FRANÇAFRIQUE
For six decades after independence, France maintained a tight web of military, monetary, and political control over its former African colonies — bases, currency pegs, intelligence ties, and personal relationships between presidents. The system had a name in Paris: Françafrique. It was assumed permanent.
THE SAHEL EXPULSIONS
Between 2022 and 2024, military juntas in Mali, Burkina Faso, and Niger ordered French forces out — ending Operation Barkhane, France's largest overseas military deployment. Chad followed in late 2024. In under three years, France lost the entire counterterrorism architecture it had spent a decade building.
WHY KENYA
Kenya is anglophone, never colonized by France, and runs the most capable military in East Africa.
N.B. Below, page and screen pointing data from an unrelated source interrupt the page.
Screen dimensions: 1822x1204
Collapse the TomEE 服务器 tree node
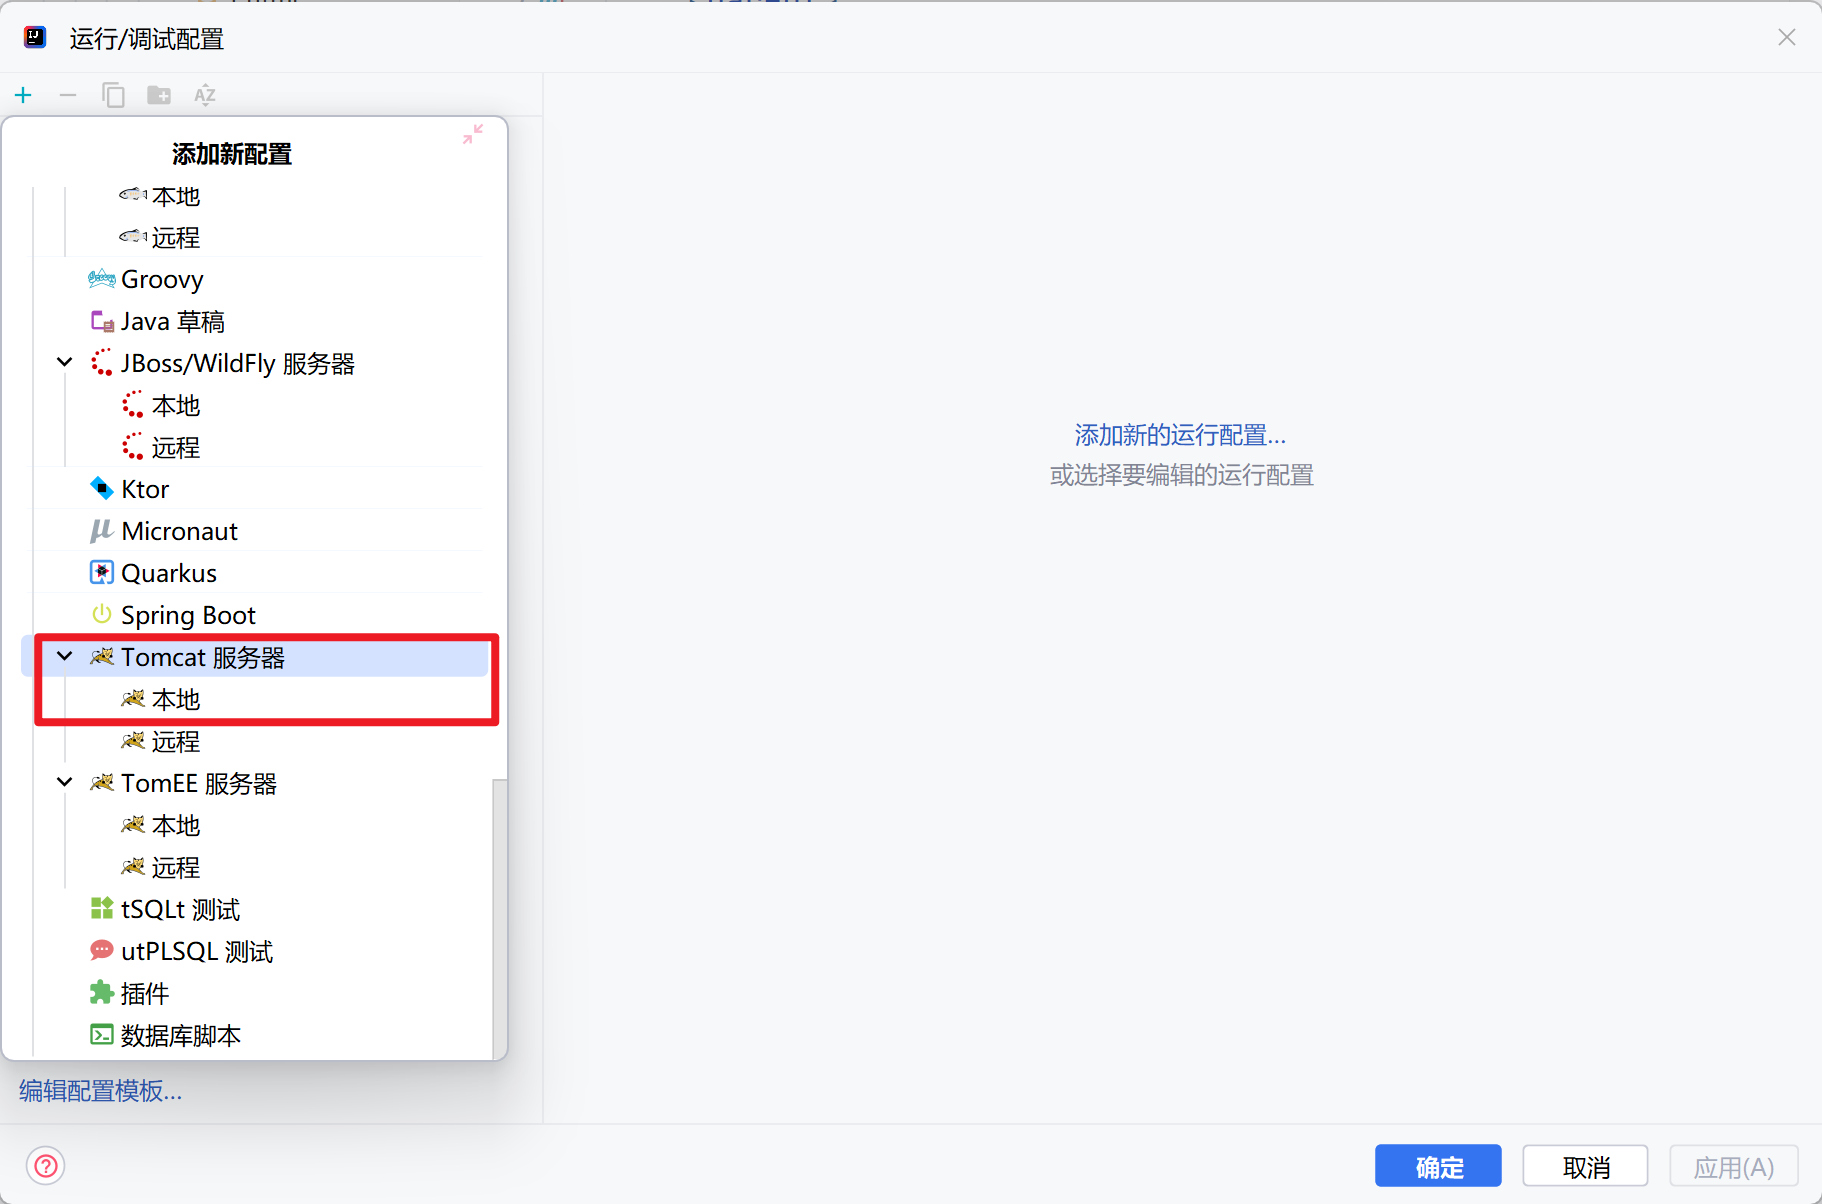tap(65, 783)
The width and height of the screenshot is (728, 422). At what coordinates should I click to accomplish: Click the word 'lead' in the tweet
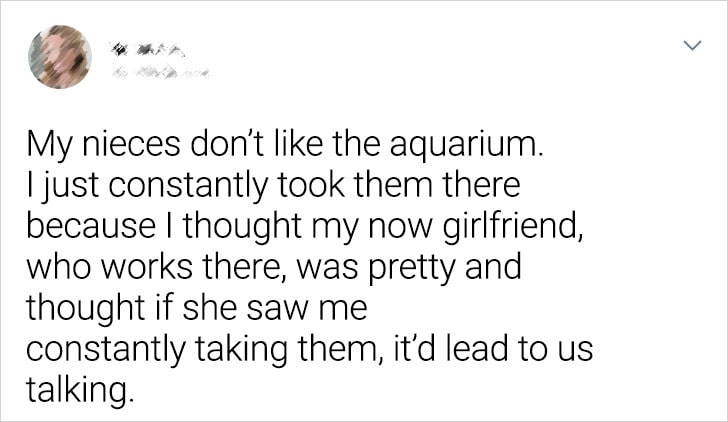pos(477,350)
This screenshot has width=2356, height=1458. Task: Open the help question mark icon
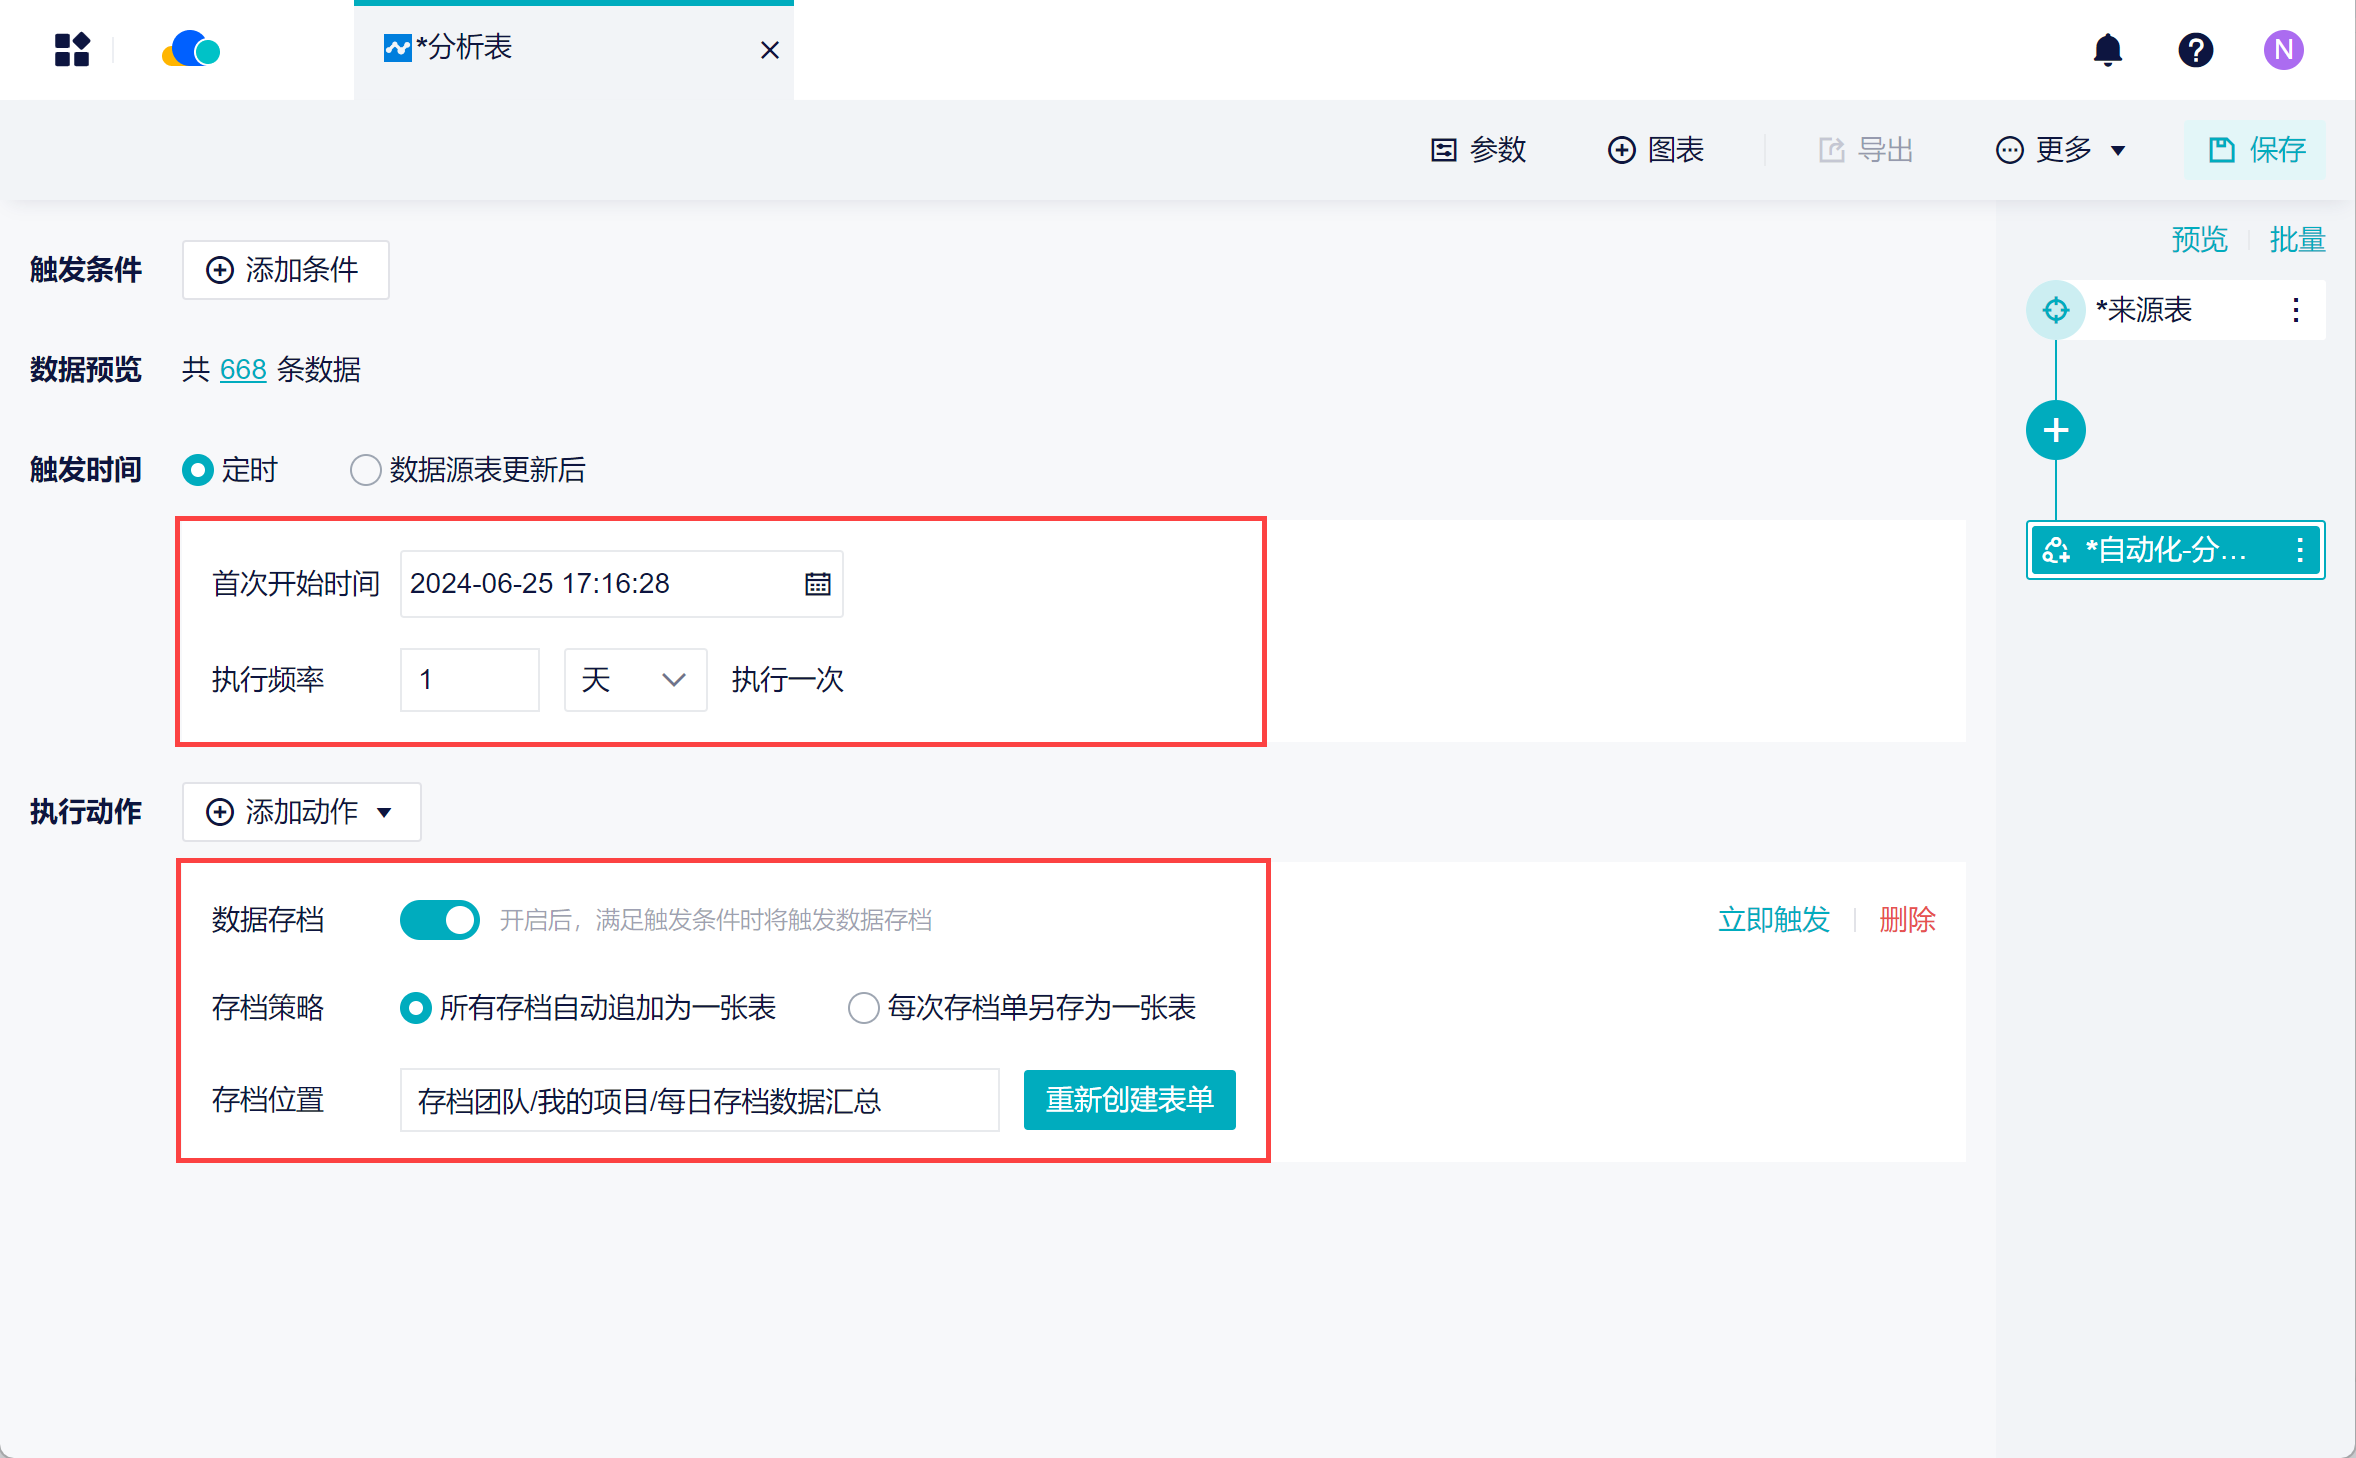pos(2195,50)
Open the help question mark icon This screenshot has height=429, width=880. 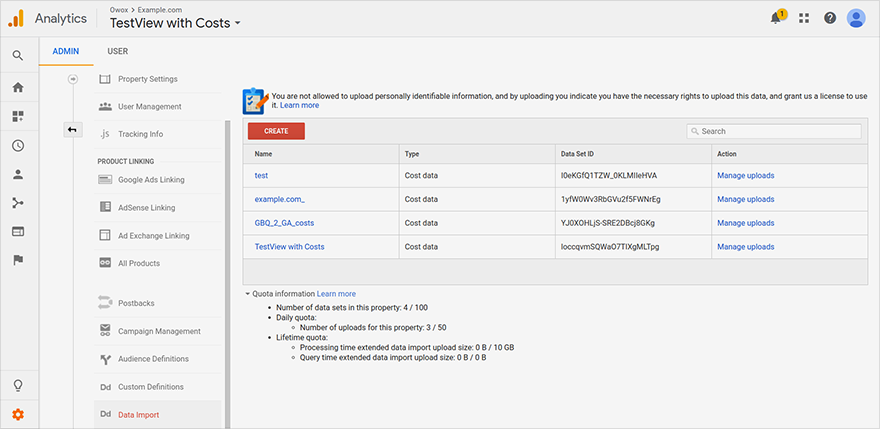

Nairobi hosts the largest UN office outside New York and Geneva, anchors regional diplomacy on Sudan and DRC, and President Ruto has positioned himself as a continental spokesman. For Paris, partnering with Nairobi signals that French Africa policy is no longer about France's former empire.
THE CFA QUESTION
Fourteen African countries still use the CFA franc, pegged to the euro and historically requiring deposits at the French Treasury. Reforms announced in 2019 renamed the West African version 'eco' and ended the deposit requirement, but the peg remains. Anglophone Africa watches the arrangement with suspicion; for Kenya, a French partnership carries none of this monetary baggage.
THE COMPETITION
France is not pivoting into an empty field. Russia (via Africa Corps, the Wagner successor), China (infrastructure and Belt-and-Road financing), Turkey (drones and construction), and the Gulf states (ports and agriculture) have all expanded African footprints as France contracted. Kenya itself hosts a major Chinese-built railway and a US counterterrorism base at Manda Bay.
THE TEST
Summits produce communiqués; the question is whether Paris can offer Nairobi anything the others can't. France's traditional African toolkit — troops, currency, personal ties — does not transfer to anglophone partners. What replaces it is the unanswered question of the Macron Africa doctrine.